■ **EXERCISE DESCRIPTION**: After repeating the line containing "Given: Expand the sscp_slave_levy tree node", stop; until then, repeat each line of the listing below exactly, starting with the first.

■ **RECORDS SUPPLIED**:

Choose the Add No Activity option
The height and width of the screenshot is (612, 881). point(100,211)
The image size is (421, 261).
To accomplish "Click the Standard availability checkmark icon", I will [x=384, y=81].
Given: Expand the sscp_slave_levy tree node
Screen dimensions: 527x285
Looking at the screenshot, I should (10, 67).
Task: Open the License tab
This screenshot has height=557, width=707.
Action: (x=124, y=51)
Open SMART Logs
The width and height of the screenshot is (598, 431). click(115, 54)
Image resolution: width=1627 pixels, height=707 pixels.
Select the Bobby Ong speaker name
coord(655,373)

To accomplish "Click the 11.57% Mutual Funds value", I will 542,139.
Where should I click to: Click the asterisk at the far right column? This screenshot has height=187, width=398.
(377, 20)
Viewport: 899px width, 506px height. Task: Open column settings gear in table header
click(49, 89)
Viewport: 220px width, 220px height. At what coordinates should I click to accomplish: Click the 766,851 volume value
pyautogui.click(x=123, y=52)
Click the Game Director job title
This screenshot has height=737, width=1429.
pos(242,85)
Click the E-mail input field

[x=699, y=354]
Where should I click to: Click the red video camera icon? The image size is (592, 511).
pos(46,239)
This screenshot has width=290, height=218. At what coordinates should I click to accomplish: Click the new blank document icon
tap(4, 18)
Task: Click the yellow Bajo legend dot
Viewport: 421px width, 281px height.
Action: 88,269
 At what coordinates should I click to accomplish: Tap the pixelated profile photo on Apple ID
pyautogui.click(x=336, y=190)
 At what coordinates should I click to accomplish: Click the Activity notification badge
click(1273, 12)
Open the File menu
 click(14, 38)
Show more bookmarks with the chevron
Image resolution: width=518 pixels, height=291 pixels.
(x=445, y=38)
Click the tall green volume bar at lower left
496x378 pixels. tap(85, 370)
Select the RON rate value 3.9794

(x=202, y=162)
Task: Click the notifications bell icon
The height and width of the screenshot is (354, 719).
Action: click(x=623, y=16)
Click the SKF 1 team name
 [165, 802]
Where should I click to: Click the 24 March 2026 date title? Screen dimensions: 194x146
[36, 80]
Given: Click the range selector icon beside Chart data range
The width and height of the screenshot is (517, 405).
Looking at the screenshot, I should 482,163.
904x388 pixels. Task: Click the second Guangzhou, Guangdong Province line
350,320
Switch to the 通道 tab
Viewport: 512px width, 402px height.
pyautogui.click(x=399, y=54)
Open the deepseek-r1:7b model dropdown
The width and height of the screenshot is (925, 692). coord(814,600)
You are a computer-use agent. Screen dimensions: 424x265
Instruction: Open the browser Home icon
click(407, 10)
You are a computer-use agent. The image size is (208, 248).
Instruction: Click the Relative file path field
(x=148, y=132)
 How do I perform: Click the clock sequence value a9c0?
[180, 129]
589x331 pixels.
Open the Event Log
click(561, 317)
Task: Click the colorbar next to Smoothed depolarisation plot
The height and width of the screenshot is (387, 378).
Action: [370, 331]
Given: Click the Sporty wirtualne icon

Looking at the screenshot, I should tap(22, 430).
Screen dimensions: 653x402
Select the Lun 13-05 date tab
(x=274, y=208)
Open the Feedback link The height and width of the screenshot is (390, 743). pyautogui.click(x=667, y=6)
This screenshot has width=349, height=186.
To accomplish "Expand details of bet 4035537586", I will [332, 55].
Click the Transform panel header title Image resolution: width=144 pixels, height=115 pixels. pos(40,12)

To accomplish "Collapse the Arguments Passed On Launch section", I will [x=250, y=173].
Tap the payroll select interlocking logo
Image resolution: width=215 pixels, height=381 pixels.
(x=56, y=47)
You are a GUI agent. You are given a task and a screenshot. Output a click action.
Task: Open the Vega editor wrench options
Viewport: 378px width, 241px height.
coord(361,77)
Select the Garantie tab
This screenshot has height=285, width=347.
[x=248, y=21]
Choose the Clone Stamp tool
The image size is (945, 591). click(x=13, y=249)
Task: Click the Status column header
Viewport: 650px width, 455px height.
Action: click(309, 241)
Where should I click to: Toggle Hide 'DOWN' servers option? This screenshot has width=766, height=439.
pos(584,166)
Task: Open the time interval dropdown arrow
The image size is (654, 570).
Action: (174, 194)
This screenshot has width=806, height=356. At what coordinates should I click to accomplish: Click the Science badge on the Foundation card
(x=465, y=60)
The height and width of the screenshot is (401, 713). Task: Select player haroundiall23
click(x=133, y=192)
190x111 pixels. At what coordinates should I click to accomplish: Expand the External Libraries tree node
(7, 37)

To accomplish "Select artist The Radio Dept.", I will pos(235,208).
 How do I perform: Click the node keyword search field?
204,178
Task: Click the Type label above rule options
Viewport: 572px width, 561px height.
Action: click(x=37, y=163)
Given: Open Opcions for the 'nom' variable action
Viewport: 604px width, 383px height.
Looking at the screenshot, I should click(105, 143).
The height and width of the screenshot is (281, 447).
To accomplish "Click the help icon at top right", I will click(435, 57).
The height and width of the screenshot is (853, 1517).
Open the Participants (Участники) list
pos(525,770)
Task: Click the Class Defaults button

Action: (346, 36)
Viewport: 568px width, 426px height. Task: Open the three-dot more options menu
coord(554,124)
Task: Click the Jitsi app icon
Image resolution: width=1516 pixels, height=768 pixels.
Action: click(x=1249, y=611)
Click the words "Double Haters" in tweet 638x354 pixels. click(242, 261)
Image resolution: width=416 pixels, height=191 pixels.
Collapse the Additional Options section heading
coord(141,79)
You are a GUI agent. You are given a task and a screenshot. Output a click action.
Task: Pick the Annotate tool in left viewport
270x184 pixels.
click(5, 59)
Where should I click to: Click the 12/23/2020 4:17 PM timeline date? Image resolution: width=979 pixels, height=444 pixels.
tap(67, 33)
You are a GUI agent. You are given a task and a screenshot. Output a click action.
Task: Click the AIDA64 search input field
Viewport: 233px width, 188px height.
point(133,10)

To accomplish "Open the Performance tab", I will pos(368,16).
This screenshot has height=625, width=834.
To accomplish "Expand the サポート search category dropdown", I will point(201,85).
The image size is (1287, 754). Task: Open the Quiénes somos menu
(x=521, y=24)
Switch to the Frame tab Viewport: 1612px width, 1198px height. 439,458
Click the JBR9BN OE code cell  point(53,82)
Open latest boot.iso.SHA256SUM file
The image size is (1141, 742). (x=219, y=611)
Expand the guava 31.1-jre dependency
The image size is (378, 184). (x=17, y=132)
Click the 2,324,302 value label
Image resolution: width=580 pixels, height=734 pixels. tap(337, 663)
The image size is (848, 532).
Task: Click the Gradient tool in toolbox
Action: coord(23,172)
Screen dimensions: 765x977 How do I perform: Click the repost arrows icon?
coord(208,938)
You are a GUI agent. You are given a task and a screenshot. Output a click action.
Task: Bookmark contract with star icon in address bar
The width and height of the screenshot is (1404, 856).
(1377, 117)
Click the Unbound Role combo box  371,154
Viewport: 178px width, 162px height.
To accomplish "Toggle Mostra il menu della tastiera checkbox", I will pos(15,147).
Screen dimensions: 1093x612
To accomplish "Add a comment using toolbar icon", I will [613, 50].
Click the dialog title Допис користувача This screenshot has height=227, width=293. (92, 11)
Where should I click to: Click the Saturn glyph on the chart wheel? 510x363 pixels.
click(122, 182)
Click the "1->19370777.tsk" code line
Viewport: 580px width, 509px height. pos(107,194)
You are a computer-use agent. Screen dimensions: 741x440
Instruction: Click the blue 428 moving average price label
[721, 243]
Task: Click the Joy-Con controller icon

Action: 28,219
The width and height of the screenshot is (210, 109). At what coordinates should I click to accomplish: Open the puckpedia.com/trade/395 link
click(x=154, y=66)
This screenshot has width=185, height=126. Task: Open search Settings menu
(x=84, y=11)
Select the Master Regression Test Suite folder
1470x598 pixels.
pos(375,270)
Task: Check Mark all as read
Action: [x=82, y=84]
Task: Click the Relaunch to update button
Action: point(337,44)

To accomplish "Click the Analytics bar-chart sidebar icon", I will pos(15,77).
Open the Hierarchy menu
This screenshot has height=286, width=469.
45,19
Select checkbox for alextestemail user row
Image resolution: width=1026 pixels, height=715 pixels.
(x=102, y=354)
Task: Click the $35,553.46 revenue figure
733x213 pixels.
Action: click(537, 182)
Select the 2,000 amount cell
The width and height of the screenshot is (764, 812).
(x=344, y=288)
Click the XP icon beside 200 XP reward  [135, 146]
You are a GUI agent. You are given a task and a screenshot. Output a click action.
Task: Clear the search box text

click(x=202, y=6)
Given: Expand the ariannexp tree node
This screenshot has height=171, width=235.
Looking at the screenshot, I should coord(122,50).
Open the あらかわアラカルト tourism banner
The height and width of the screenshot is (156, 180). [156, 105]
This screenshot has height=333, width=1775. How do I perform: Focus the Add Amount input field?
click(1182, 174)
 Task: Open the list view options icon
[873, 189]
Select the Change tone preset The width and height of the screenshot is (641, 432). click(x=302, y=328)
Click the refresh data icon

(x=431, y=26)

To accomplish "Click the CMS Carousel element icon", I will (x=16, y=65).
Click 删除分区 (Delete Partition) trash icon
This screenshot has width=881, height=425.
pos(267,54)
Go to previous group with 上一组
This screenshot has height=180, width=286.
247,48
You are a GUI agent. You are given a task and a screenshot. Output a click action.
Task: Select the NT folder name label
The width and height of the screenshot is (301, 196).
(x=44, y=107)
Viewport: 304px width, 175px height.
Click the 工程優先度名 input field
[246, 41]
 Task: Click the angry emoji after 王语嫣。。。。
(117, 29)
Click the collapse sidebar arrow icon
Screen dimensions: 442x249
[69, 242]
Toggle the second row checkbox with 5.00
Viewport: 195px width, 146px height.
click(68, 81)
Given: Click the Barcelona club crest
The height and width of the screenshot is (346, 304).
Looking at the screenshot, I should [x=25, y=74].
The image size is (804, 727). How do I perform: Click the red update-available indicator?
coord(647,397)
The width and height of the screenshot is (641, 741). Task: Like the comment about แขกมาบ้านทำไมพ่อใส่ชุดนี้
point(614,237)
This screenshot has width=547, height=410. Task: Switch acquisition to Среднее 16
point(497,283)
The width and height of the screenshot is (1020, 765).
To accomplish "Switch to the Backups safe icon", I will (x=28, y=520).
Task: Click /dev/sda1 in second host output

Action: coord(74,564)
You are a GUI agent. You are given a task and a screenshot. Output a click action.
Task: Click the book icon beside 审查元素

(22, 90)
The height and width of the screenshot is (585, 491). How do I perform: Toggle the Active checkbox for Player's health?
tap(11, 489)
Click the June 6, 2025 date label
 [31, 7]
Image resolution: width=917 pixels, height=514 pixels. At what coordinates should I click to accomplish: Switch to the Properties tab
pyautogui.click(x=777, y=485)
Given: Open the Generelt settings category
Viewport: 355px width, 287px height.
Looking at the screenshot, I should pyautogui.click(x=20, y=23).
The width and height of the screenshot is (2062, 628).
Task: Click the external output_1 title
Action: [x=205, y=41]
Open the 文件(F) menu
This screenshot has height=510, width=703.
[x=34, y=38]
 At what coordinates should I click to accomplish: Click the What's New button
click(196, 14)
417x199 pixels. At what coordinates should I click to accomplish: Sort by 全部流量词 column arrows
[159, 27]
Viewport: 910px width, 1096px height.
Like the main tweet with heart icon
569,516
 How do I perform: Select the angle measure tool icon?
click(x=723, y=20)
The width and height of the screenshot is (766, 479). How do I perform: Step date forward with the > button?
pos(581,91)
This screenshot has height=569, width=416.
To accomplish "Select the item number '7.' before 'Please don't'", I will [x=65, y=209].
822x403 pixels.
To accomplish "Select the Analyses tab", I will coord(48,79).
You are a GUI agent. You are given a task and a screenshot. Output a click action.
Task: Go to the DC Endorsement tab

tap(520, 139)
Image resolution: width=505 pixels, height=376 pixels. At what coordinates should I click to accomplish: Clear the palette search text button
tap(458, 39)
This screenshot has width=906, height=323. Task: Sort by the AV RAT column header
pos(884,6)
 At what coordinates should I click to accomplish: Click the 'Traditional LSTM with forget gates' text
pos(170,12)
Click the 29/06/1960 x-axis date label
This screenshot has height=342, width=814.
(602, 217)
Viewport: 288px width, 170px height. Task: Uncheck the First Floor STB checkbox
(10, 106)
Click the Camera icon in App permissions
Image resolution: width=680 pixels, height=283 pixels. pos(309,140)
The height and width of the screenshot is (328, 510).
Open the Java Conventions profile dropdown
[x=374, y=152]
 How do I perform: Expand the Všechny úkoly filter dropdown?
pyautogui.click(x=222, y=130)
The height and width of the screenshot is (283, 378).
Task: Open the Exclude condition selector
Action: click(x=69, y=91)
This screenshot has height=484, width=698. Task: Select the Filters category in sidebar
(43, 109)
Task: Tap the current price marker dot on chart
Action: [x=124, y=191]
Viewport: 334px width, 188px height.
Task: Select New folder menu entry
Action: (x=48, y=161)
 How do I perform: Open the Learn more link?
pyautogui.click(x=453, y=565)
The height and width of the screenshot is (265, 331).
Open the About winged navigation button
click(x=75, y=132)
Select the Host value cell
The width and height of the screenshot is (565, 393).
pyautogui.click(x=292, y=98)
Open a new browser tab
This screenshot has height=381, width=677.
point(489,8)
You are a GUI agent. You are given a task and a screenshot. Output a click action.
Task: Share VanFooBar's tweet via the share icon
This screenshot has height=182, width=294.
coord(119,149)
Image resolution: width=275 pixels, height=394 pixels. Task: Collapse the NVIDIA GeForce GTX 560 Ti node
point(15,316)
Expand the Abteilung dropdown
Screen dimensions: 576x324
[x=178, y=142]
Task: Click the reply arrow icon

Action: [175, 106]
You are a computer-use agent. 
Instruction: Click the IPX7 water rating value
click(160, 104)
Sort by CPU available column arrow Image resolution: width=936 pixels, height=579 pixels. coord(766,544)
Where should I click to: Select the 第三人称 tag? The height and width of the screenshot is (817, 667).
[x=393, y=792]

■ **ANSWER AREA**:
Choose the Add No Activity option
The height and width of the screenshot is (612, 881). point(100,211)
The image size is (421, 261).
To accomplish "Click the Standard availability checkmark icon", I will [x=384, y=81].
Given: Expand the sscp_slave_levy tree node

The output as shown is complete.